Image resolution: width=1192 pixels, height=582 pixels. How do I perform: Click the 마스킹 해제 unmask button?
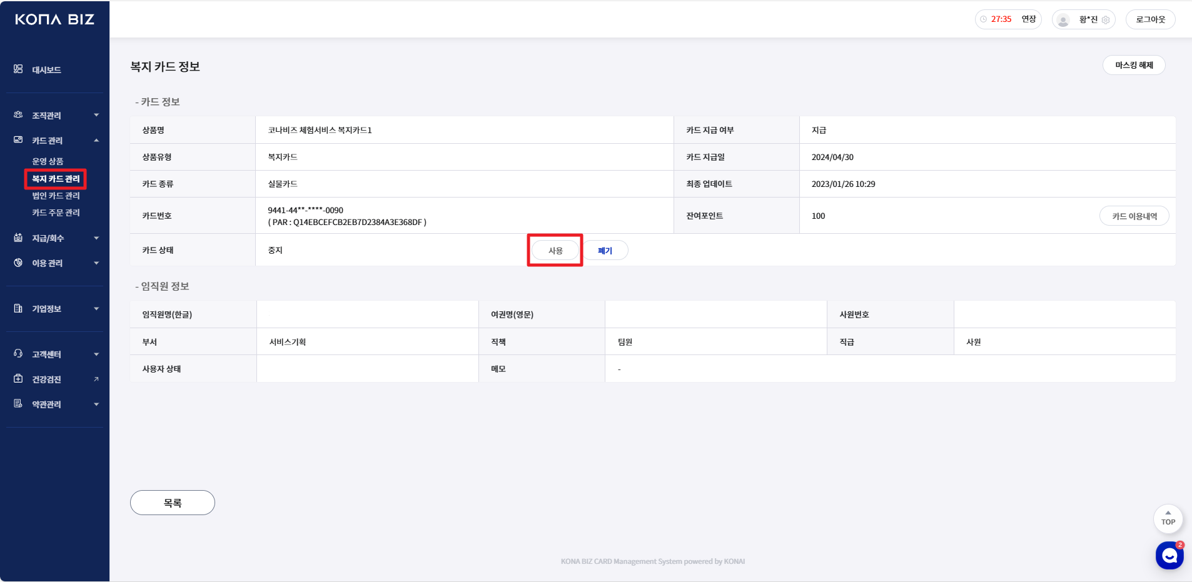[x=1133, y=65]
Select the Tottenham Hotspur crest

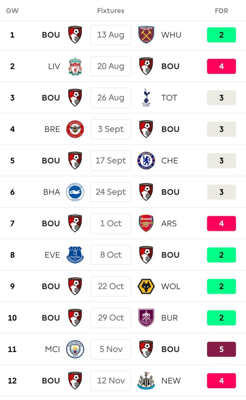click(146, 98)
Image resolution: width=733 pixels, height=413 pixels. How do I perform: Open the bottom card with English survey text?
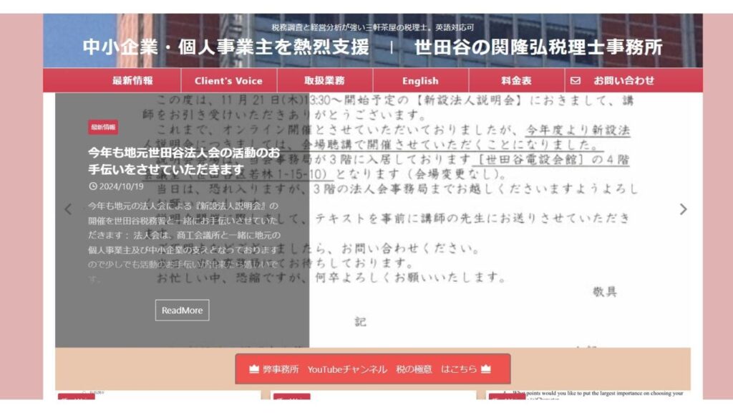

..............................

## [REQUIREMENTS]
Can you copy the whole listing above word for word, leaving out the pictures?

## [TASK ANSWER]
Image resolution: width=1192 pixels, height=582 pixels. How do I perform: Click the 마스킹 해제 unmask button?
[x=1133, y=65]
Select the Tottenham Hotspur crest

click(146, 98)
Image resolution: width=733 pixels, height=413 pixels. How do I perform: Open the bottom card with English survey text?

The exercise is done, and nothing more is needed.